The silence in the title ostensibly refers to the silence of God as Rodrigues and others endure their pain. But there’s another kind of silence near the film’s end – the silence of the priests who give up their devotion to God. And yet, in the final haunting image of the film, we see how in their silence, there is a kind of prayer all its own.

There is a character, Kichijiro (Yôsuke Kubozuka), who lies, betrays and watches his own family murdered while he rejects his faith and still lives. It’s an ongoing joke in the film that he constantly wants to confess to Rodrigues after he’s yet again done something wrong (in one instance, betraying Rodrigues and leading him to the Inquisitor).

But near the end, once all of the priests in Japan have renounced their faith and Christianity is spoken of no more, he is the only one to mention Christ to Rodrigues. Despite his constant wavering of faith, Kichijiro, in a way, brings Rodrigues’s awareness back to Christ.

And there is another question. Who is the nobler sufferer? The one who refuses to abandon his faith, or the sinner who apostatizes, again and again, and yet seeks forgiveness and continues to believe despite his sins?

Silence is a monumental achievement – the best film of the year.

2. Manchester by the Sea (Kenneth Lonergan)

Kenneth Lonergan’s follow-up to Margaret (2011), one of the greatest and most unheralded films of this decade, was always going to be one of my new favorite movies. But Manchester by the Sea overwhelmed me beyond my expectations with its raw power and heartfelt exploration of grief. There’s a sequence midway through this movie that goes down as one of the most powerful pieces of cinema I’ve ever seen.

I also really responded to the film’s lead character, Lee Chandler (Casey Affleck) – someone who, by his own admission, can’t beat his depression. He’s so disturbed and haunted by his past that, try as he might to be an outgoing person, ultimately he can’t fight against it.

The film does not end with failure, but with an admission that some people simply can never be the same. It’s in this way that the film understands grief in a more mature and honest way than most other movies out there. Both Lee and his nephew, Patrick (Lucas Hedges), grow in unexpected ways, but their needs are incompatible. Patrick needs a guardian after the death of his father, but Lee simply can’t move back to his hometown – there will always be too many ghosts.

Even though the film is a slightly more contained character piece than Margaret, it is still bursting at the seams with fascinating supporting characters and a rich sense of location. At the center of the film is Affleck's lead performance, which is on another level from any other I've seen this year.

The scene in which he visits Kyle Chandler's body is so affectingly quiet and restrained - it's just one moment of beauty in a film full of them.

·····

▶ _Task instructions_:
a) In the film review, which character is the only one to mention Christ to Rodrigues once all the priests in Japan have renounced their faith?
b) Copy out everything in the film review from "The film does" down to "seen this year.".
c) Pick up the film review after its final sentence and keep writing.

·····

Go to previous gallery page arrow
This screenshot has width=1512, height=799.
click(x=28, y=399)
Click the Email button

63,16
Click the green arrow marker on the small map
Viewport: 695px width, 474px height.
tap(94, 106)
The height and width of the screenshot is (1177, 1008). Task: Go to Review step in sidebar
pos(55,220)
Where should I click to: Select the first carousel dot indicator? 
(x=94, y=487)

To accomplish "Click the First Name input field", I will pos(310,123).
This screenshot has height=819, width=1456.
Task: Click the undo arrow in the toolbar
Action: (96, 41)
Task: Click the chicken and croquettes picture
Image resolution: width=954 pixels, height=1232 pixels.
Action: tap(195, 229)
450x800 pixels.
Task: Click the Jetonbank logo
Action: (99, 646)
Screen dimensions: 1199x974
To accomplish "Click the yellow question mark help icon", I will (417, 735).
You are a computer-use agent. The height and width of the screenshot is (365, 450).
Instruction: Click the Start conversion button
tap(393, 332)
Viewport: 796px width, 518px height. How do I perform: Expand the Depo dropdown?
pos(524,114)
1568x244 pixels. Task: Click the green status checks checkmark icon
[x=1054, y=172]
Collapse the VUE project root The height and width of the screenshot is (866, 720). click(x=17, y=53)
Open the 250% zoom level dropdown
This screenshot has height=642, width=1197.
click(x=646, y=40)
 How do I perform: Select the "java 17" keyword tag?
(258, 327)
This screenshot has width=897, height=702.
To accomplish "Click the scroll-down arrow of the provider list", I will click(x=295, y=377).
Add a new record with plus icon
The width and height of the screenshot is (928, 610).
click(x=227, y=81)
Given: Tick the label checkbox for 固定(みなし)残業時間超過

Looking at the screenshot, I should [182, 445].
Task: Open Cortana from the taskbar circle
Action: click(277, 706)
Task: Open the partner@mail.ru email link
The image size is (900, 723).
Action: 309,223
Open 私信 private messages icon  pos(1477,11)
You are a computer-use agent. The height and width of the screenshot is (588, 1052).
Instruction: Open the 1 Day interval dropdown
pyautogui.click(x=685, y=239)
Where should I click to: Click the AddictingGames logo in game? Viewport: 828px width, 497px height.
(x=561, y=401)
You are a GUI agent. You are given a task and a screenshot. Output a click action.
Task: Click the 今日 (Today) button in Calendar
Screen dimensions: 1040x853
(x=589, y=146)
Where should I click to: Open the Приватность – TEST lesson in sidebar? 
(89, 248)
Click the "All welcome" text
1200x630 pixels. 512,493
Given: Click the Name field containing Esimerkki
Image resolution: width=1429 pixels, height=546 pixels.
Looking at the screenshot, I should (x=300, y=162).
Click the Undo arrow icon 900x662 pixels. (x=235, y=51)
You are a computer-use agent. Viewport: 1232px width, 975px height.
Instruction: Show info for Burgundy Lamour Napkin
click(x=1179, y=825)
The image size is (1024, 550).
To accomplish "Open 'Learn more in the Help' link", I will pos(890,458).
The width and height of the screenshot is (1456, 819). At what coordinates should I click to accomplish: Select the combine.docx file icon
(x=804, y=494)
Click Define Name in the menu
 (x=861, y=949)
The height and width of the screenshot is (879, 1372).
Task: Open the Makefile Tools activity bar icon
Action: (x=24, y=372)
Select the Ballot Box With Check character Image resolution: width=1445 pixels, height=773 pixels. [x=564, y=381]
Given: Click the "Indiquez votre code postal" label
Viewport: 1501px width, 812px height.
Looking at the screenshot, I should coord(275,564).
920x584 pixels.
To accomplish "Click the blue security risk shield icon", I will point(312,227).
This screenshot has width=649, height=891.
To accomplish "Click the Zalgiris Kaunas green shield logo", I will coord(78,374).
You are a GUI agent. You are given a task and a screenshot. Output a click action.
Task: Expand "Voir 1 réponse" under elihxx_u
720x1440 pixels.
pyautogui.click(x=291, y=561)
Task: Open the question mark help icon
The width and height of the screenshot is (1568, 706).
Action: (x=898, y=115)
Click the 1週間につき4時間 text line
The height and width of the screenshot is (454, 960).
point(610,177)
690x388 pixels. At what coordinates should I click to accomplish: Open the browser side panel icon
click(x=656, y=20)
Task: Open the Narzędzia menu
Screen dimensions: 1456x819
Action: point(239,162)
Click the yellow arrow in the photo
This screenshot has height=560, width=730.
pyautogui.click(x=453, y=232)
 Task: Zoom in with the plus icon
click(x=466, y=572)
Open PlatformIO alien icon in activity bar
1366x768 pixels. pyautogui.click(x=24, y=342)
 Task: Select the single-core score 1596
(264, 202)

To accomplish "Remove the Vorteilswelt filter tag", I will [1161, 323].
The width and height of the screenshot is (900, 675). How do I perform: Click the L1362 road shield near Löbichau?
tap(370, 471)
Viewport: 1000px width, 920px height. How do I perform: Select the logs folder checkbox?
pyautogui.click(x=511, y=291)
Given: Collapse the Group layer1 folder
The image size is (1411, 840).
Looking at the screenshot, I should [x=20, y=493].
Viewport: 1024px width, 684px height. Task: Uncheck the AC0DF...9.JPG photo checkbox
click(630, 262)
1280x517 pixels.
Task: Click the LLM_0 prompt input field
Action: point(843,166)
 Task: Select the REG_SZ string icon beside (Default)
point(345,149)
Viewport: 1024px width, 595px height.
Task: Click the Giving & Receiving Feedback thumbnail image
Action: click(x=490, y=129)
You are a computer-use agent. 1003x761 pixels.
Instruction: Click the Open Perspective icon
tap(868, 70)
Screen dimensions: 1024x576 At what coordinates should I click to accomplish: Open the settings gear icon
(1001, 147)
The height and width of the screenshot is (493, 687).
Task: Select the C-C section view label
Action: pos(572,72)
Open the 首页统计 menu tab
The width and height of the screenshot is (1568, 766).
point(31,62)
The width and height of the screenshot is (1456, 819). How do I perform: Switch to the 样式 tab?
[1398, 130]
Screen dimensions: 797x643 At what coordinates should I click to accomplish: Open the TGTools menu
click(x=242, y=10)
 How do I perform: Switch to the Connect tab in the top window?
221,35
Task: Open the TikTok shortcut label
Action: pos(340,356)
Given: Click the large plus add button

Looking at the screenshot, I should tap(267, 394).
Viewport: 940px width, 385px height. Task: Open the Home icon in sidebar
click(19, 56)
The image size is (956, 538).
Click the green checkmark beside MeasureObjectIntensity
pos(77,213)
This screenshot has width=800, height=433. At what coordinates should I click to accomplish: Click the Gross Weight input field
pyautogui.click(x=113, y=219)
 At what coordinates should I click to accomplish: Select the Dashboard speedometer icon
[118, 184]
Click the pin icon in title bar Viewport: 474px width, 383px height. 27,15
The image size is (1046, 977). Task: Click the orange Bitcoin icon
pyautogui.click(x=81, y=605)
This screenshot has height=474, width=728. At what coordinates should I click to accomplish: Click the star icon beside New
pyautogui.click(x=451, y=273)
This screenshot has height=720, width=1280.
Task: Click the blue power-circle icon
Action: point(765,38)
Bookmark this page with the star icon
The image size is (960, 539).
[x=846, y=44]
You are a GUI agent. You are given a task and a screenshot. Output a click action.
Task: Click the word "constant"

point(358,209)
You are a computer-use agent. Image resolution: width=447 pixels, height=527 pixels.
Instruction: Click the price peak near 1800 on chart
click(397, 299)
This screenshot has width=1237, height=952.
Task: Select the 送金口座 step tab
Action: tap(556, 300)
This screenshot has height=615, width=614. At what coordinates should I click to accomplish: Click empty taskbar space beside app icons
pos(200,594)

·····

▶ _Final answers_:
a) Kichijiro

b)
The film does not end with failure, but with an admission that some people simply can never be the same. It’s in this way that the film understands grief in a more mature and honest way than most other movies out there. Both Lee and his nephew, Patrick (Lucas Hedges), grow in unexpected ways, but their needs are incompatible. Patrick needs a guardian after the death of his father, but Lee simply can’t move back to his hometown – there will always be too many ghosts.

Even though the film is a slightly more contained character piece than Margaret, it is still bursting at the seams with fascinating supporting characters and a rich sense of location. At the center of the film is Affleck's lead performance, which is on another level from any other I've seen this year.

c)
Here are a few more: the moment in which Affleck gently packs the pictures of his children one-by-one, after tossing his other belongings carelessly into a box. Hedges walking into the bedroom and staring at the pictures. Hedges visiting his father's body – so brisk and almost comical compared to the earlier scene with Affleck visiting the body. The scene with Affleck and the microwave - just staring at it, considering his past. Lonergan just knocks it out of the park, again and again, with these small, specific moments.

As usual, Lonergan builds a world of unbelievably complex characters with inner lives that extend far beyond the picture. I am in awe of him and what he has accomplished with this film, Margaret and You Can Count On Me (2000).

And it's worth mentioning that the flashbacks are as well implemented as I've seen in a film. They're quick and sudden, and so perfectly placed in the overall narrative, offering context and heartfelt backstory to the lives unfolding in front of our eyes. Manchester by the Sea is a beautiful film, and in a different year, it would have placed at the top of this list.

3. Everybody Wants Some!! (Richard Linklater)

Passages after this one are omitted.